YOUR TASKS:
A. Answer these questions from the article on repeat COVID infections:
(i) What kind of doctor is Dr Joseph Khabbaza, and where does he work?
(ii) Which symptom was once common among people with COVID but now seems to happen less frequently?
(iii) At which university is Dr Davey Smith an infectious disease specialist?
B. From the article on repeat COVID infections, reproduce the passage that opens with "Generally speaking, the" and closes with "than the first.", swapping "immunity" for "protection".

EXCERPT:
((

You have COVID again, but why does it feel so different from last time?
By Dani Blum
By this point in the COVID-19 pandemic, most people have had at least one brush with the virus. Those of us who have been infected again (and again) may think we know the drill.
But symptoms can vary from one infection to the next. The virus has felt like an entirely different illness each time I’ve tested positive: The first go-round, a fever flattened me. Once, I had barely any symptoms. The worst infection left me wrung out on my couch, so exhausted I had to strain to pay attention to a podcast.
“No two COVID infections really have behaved the same,” said Dr Joseph Khabbaza, a pulmonary and critical care doctor at Cleveland Clinic.
Generally speaking, the more immunity people build up from vaccination or infections, the milder the symptoms of subsequent infections tend to be. But for an individual, there is no guarantee that a second infection will be less severe than the first.
That’s partly because the virus has changed, developing into new variants. If you’re re-infected, that means the virus has evolved enough to slip past your immune defences, said Dr Davey Smith, an infectious disease specialist at the University of California, San Diego.
Many COVID symptoms have stayed the same since 2020: fever, sore throat, coughing. But some have shifted. It used to be common for people to lose their sense of taste and smell when they got sick, for example, but that now seems to happen less frequently. Early in the pandemic, Khabbaza said, people told him that their COVID infections felt like nothing they had experienced before. Now, he said, patients often thought they had a cold, and were shocked when they tested positive.

))

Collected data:
((

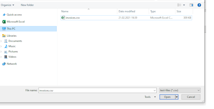This screenshot has width=214, height=109.
Task: Select the invoices.csv file icon
Action: 63,18
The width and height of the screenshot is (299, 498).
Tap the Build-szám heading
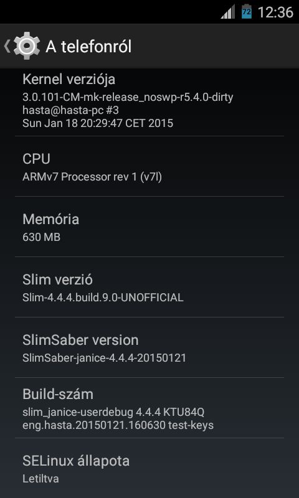pos(58,395)
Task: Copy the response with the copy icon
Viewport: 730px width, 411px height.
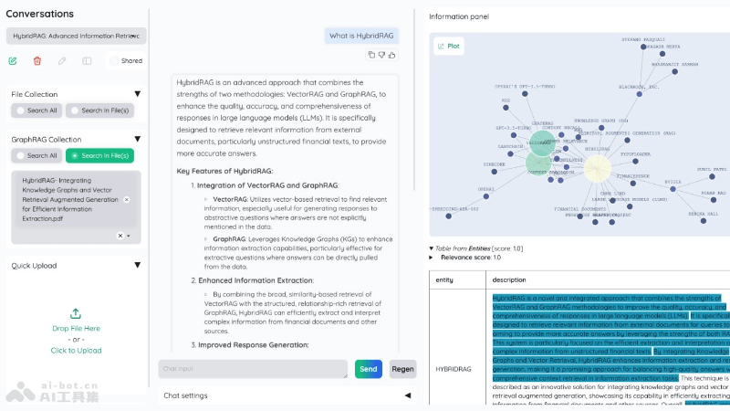Action: [371, 55]
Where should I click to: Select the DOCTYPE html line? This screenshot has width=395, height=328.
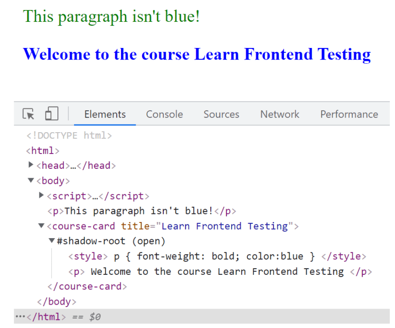click(x=69, y=135)
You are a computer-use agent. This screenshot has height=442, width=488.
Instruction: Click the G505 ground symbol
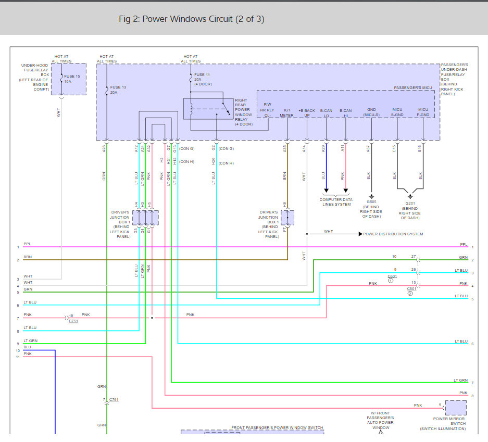click(x=371, y=197)
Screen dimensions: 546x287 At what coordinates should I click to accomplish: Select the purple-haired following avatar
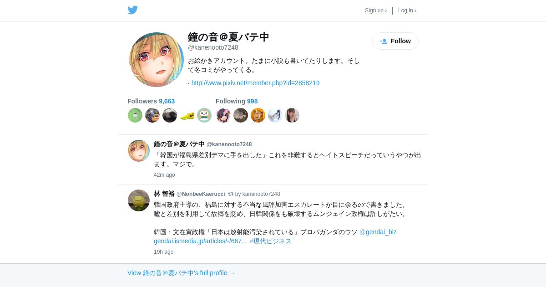223,115

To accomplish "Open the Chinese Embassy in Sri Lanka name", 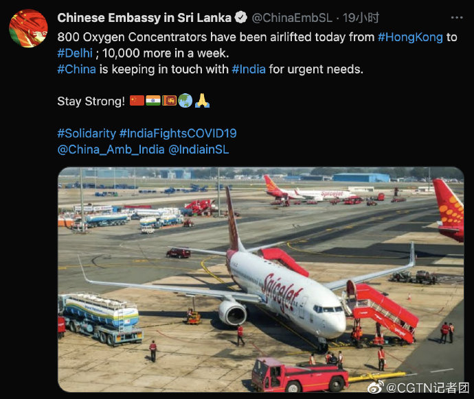I will [x=144, y=18].
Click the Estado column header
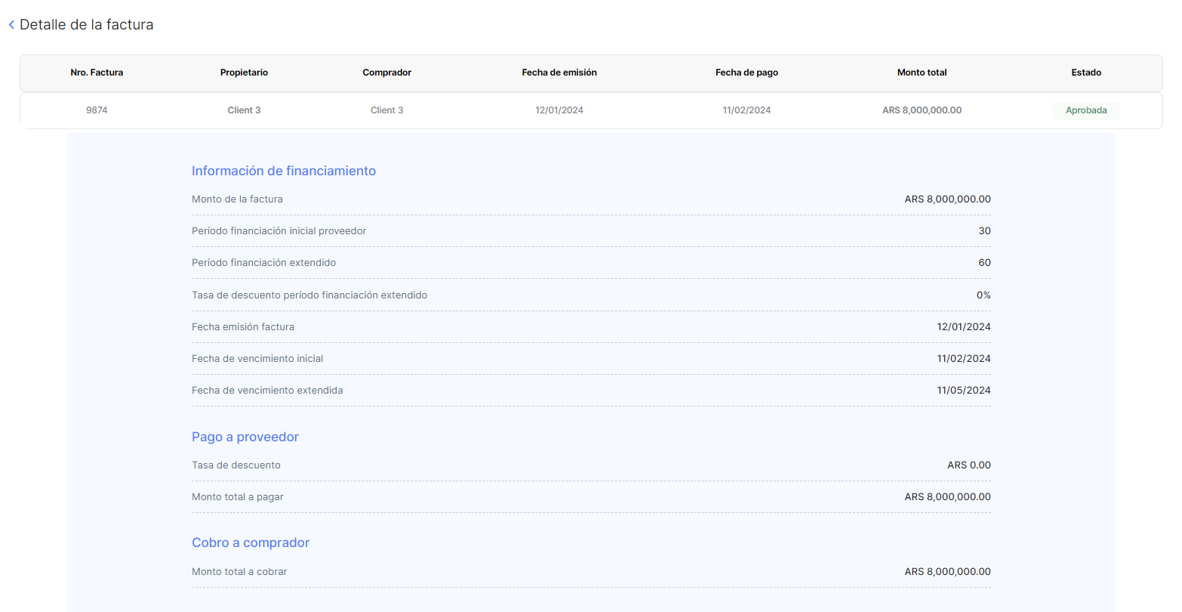The height and width of the screenshot is (612, 1182). (x=1085, y=73)
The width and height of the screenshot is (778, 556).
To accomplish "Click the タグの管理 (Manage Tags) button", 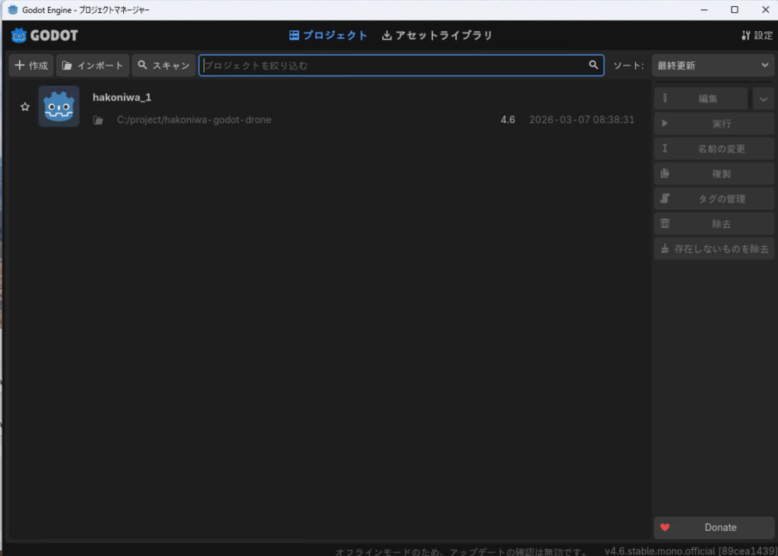I will pos(713,199).
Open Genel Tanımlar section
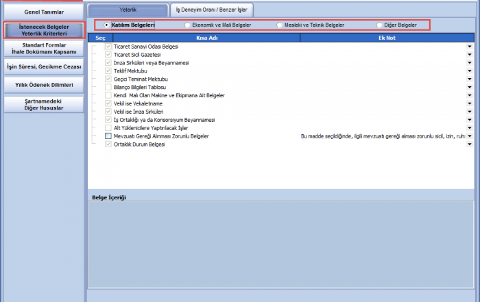 pyautogui.click(x=43, y=12)
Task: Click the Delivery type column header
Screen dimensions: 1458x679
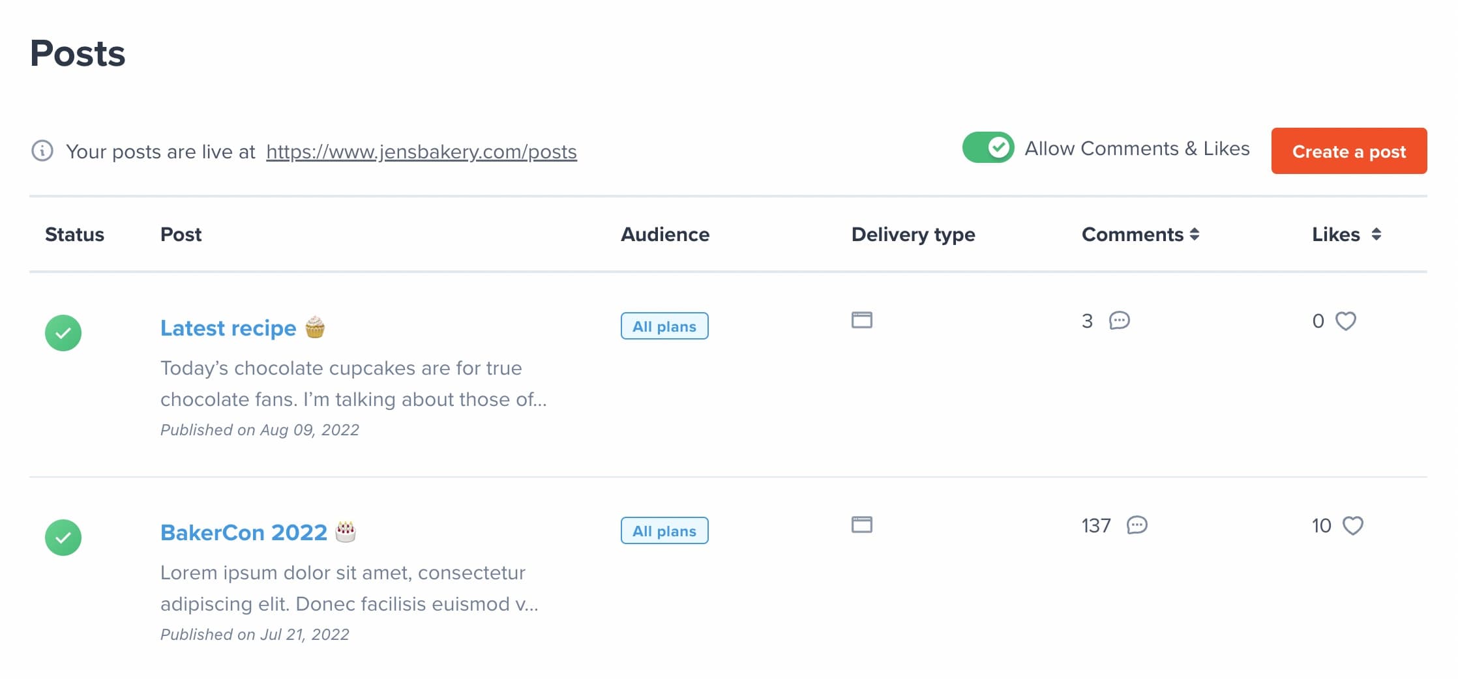Action: 913,235
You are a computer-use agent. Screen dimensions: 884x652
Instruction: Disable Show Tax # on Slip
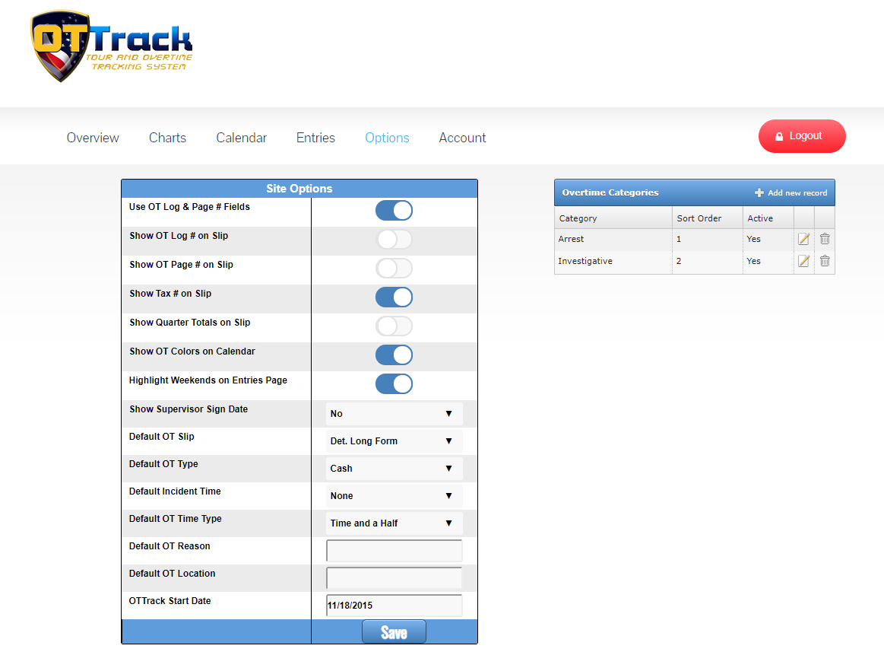(394, 297)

))

ANSWERS TO THE EXERCISE:
A.
(i) He is a pulmonary and critical care doctor at Cleveland Clinic.
(ii) The loss of the sense of taste and smell.
(iii) The University of California, San Diego.

B.
Generally speaking, the more protection people build up from vaccination or infections, the milder the symptoms of subsequent infections tend to be. But for an individual, there is no guarantee that a second infection will be less severe than the first.